中国、年1回賞与の個人所得税政策の延長を発表
(中国)
北京発
2023年09月08日
中国の国家財政部と国家税務総局は2023年8月28日、「居住者の年1回賞与の個人所得税政策の延長実施に関する公告」(財政部・税務総局公告2023年第30号)を発表した。
中国では、賞与に係る個人所得税の計算方法について、2005年1月21日に「個人が取得する年1回賞与等の個人所得税の算定・課税方法に関する通知」(国税発「2005」9号)が公布され、2005年1月1日から年1回賞与(注1)の納税方法が適用された。「個人所得税法改正後の優遇政策継続に関する通知」〔財税(2018)164号〕では、同計算方法を2021年12月31日まで有効としていたが、「年1回賞与等の個人所得税の優遇政策の延長実施に関する公告」(財政部・税務総局公告2021年第42号)で、2023年12月31日まで延長となった。さらに、今回の発表で再延長となり、2027年12月31日まで適用可能になった。

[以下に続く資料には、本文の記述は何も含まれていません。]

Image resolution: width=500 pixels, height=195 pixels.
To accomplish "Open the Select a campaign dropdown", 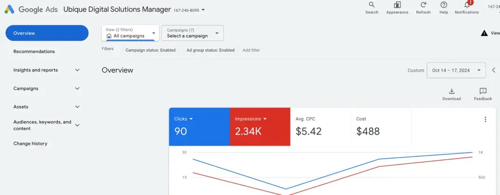I will [192, 33].
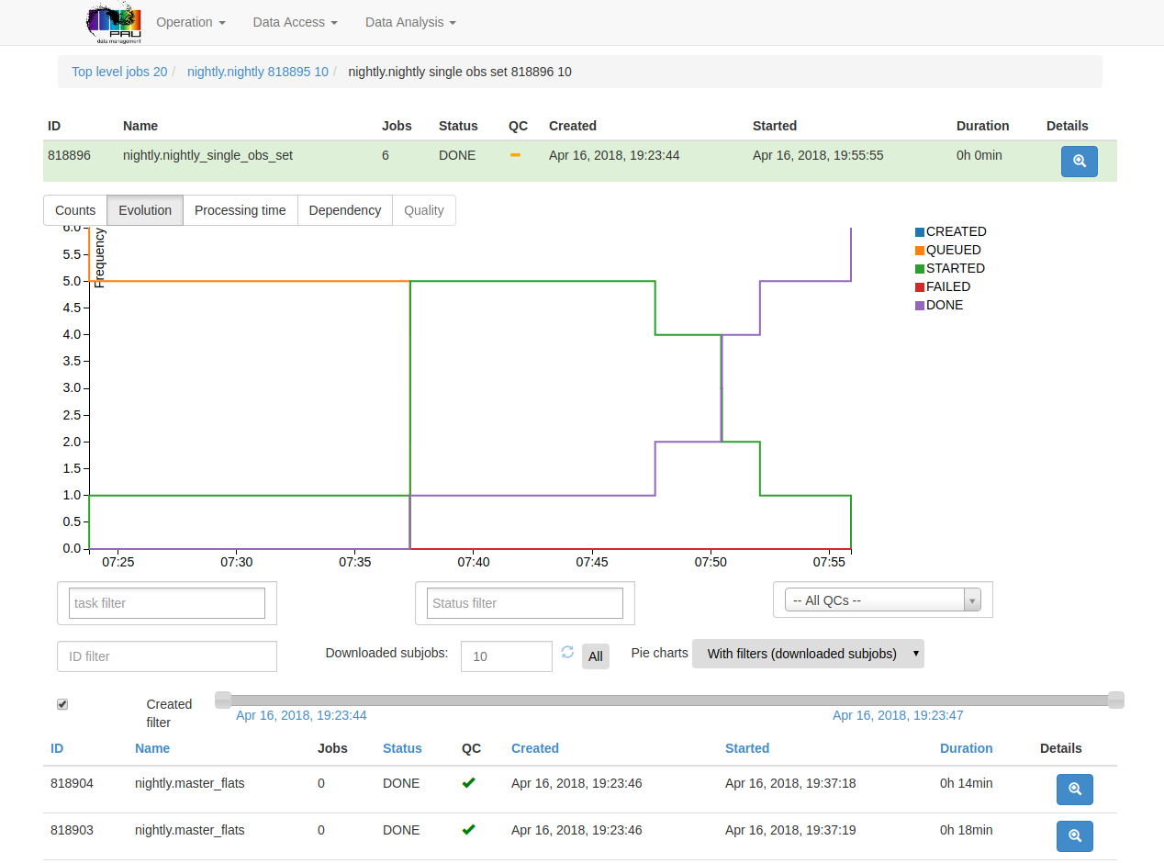Open the Pie charts filter dropdown
The width and height of the screenshot is (1164, 863).
point(808,654)
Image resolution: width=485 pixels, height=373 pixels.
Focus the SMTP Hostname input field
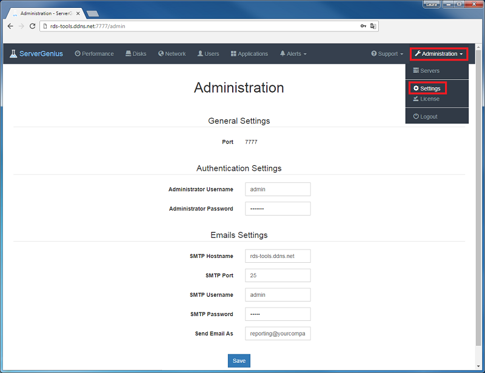tap(278, 256)
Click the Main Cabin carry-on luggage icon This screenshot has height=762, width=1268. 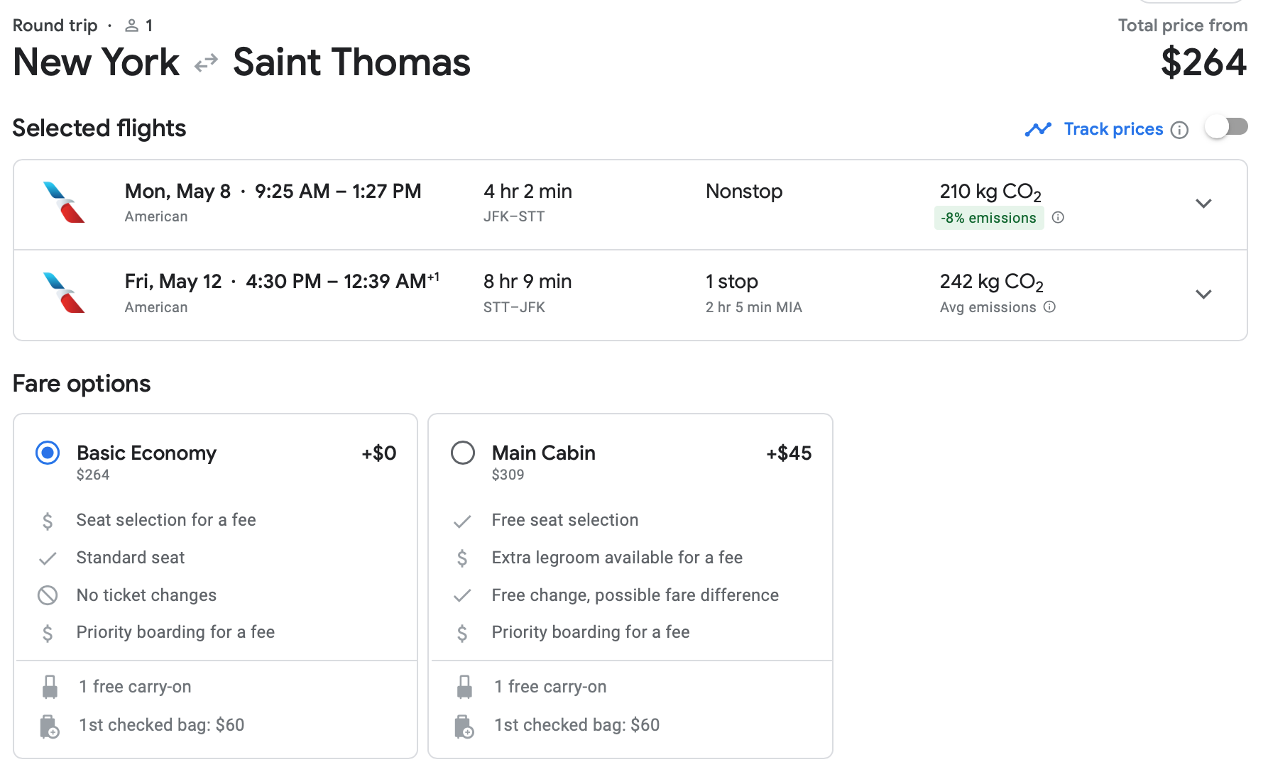[x=464, y=687]

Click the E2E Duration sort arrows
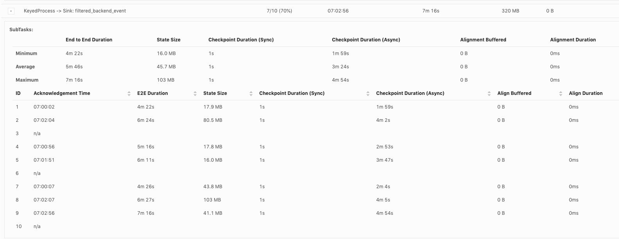click(x=195, y=94)
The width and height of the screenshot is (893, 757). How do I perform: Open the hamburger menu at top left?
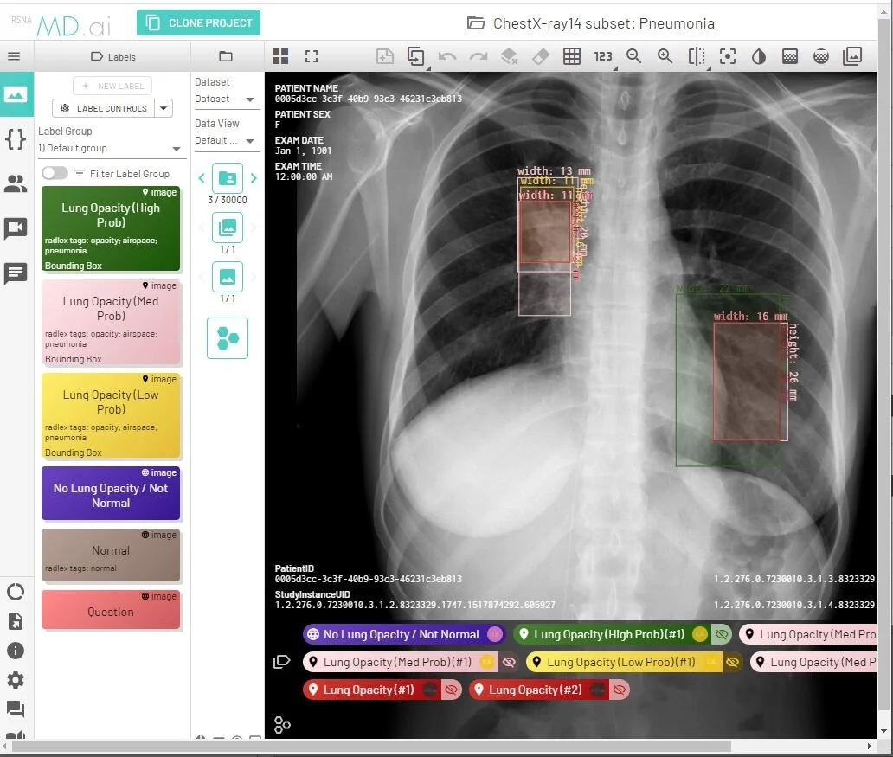(14, 55)
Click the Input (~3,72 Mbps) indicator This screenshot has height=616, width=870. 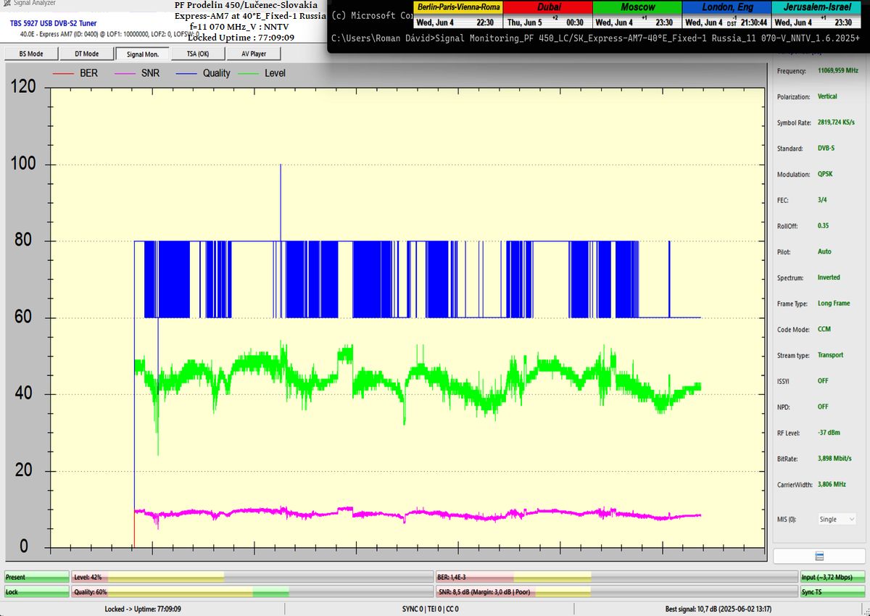click(832, 577)
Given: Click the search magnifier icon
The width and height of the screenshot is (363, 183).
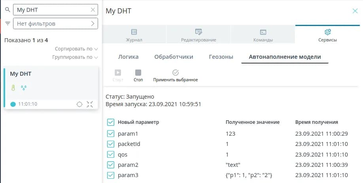Looking at the screenshot, I should [7, 10].
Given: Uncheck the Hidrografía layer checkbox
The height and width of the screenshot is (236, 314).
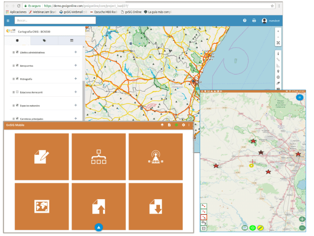Looking at the screenshot, I should (x=17, y=79).
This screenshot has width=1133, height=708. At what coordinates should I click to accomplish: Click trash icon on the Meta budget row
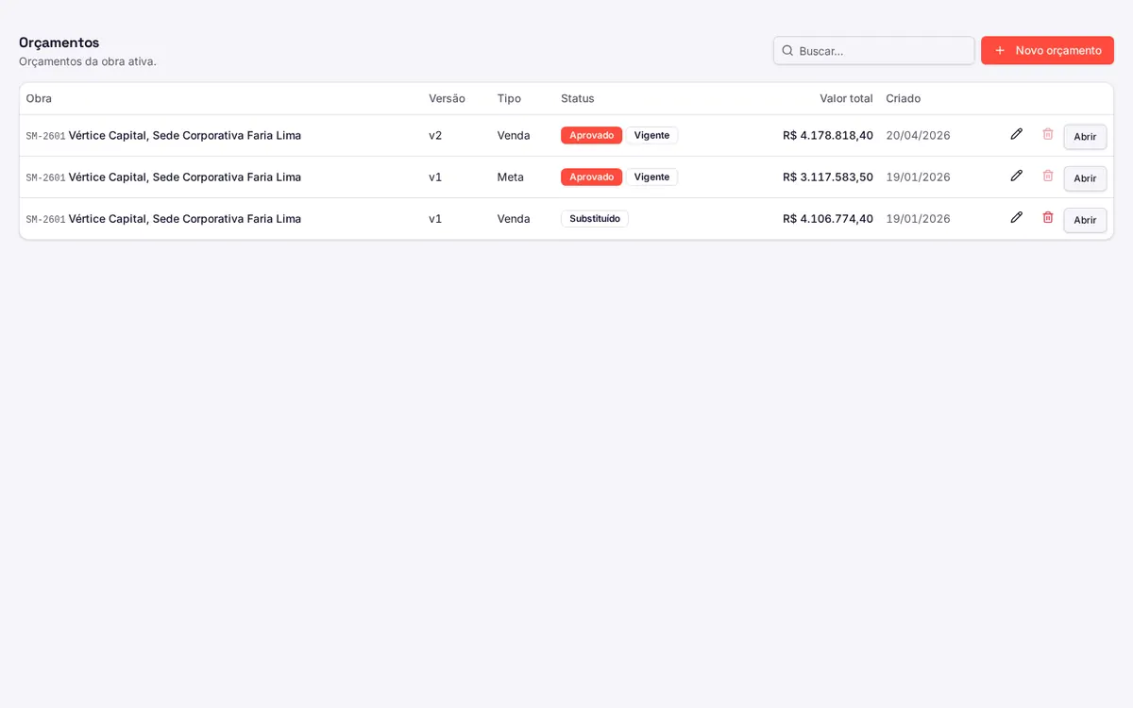(1047, 176)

中国の居住者(注2)の条件を満たせば、賞与に係る所得税について次の方法で計算することができる。
年1回賞与額に限り、12カ月で割った金額に基づき、適用税率および速算控除額(添付資料表参照)を確定し、納税額を次の計算式で求める。
納税額=賞与額(年1回)×適用税率-速算控除額
例えば、年1回賞与額が6万元(約120万円、1元=約20円)の場合、月額換算額は60,000÷12=5,000元になり、上記表の級数2の課税所得額が3,001~1万2,000元の範囲内となる。そのため、適用税率は10%、速算控除額は210元で、年1回賞与に対する納税額は60,000×10%-210=5,790元となる。
なお、同公告にあわせ、外国籍個人の補助・手当の個人所得税優遇政策も2023年8月29日に発表され、2027年12月31日まで延長された(2023年8月30日記事参照)。
(注1)中国における年1回賞与とは、行政機関や企業など源泉徴収義務者が従業員に支給する1回性の賞与のこと。中国の所得税法上、年1回賞与以外の名目の賞与(半年賞与、四半期賞与、残業奨励金など)は当該月の給与に加算され、給与の一部として課税されるが、賞与が1納税年度に1回だけである場合、賞与の特別計算(年1回賞与の個人所得税政策)が認められている。
(注2)居住者とは、中国国内に住所を有するか、または住所を有していないが1納税年度に中国国内で累計183日居住している個人。